With the next phase of negotiations for a Global Plastics Treaty commencing this week in Paris, attendees from around the globe will be hoping to find binding solutions for plastic pollution.
Hitting the news headlines has been the big numbers – 8.3 billion tonnes of plastic produced, less than 10% currently recycled, and 40% of plastic waste is from packaging.
The UN Environment Program released a new report in advance of the Global Plastic Treaty: Turning off the tap outlines that we cannot attempt to recycle our way out of this plastic pollution. There are a whole lot of changes that must occur, including government engagement and changes from industry and consumers.
Key steps as part of this plan:
- Governments must increase their direct support in promoting reuse options such as refillable bottles, bulk dispensers, deposit return schemes, and packaging take-back schemes – a shift said to achieve a 30% reduction in plastic pollution by 2040.
- Accelerating the market for plastics recycling. Measures such as removing subsidies for fossil fuels and enforcing design-for-recycling guidelines are estimated to increase the share of economically recyclable plastics from 21% to 50%. There are current challenges around shifting from expensive mechanical to chemical recycling. Also, there are concerns about the high carbon footprint of this process and if it can work at scale. Additionally, The Guardian reported recently on a new study that shows that despite the plastics industry promoting recycling as a critical solution to the growing problem of plastic waste, recycling itself could be releasing vast quantities of microplastics.

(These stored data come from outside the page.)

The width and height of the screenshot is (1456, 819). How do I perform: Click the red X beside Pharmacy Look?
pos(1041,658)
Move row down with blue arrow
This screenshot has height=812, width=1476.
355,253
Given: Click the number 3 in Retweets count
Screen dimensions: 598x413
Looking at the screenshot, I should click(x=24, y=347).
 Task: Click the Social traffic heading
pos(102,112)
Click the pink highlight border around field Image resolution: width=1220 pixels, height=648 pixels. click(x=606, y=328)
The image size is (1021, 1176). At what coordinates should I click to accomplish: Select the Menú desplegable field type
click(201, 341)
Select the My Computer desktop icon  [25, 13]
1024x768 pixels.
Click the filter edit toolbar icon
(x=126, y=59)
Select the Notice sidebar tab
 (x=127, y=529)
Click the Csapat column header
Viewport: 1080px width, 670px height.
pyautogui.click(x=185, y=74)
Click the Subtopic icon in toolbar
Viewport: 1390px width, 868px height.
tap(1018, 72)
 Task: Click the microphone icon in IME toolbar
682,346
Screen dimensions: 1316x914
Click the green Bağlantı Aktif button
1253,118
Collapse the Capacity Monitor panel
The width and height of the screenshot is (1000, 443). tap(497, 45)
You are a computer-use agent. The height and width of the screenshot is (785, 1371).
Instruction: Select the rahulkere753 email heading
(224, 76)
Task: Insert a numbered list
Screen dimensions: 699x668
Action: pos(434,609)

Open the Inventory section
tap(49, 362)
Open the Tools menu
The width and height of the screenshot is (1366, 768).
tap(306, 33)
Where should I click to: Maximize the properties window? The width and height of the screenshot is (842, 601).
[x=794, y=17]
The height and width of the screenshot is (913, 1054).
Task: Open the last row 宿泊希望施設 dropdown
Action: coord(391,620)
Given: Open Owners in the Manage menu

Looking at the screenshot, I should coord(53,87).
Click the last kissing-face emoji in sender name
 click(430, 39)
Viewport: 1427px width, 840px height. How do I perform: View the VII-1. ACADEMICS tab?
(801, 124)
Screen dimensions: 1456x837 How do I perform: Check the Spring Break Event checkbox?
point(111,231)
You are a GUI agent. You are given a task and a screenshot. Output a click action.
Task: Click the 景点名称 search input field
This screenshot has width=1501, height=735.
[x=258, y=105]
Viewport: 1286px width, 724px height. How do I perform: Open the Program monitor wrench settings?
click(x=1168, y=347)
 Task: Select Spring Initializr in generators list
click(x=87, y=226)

- Reorient and diversify the market for sustainable and safe plastic-free alternatives.The waste management hierarchy below shows the priority actions to lessen the waste problem (particularly relevant to single-use plastics). The top priority, demanding the most significant investment, is prevention and reduction through the redesign of products. Take our plastic-free wet wipes as a perfect example.
We must reduce our reliance on plastics and shift from linear systems to more circular or regenerative approaches. The first step should be to question the necessity of plastic at any stage from design, production, systems, use, recovery and disposal for products and packaging.
While there will be products and packaging that cannot be circular, we need to ensure the safe disposal and deal with legacy plastic already on our shores—and always be mindful of good intentions that may worsen the problem.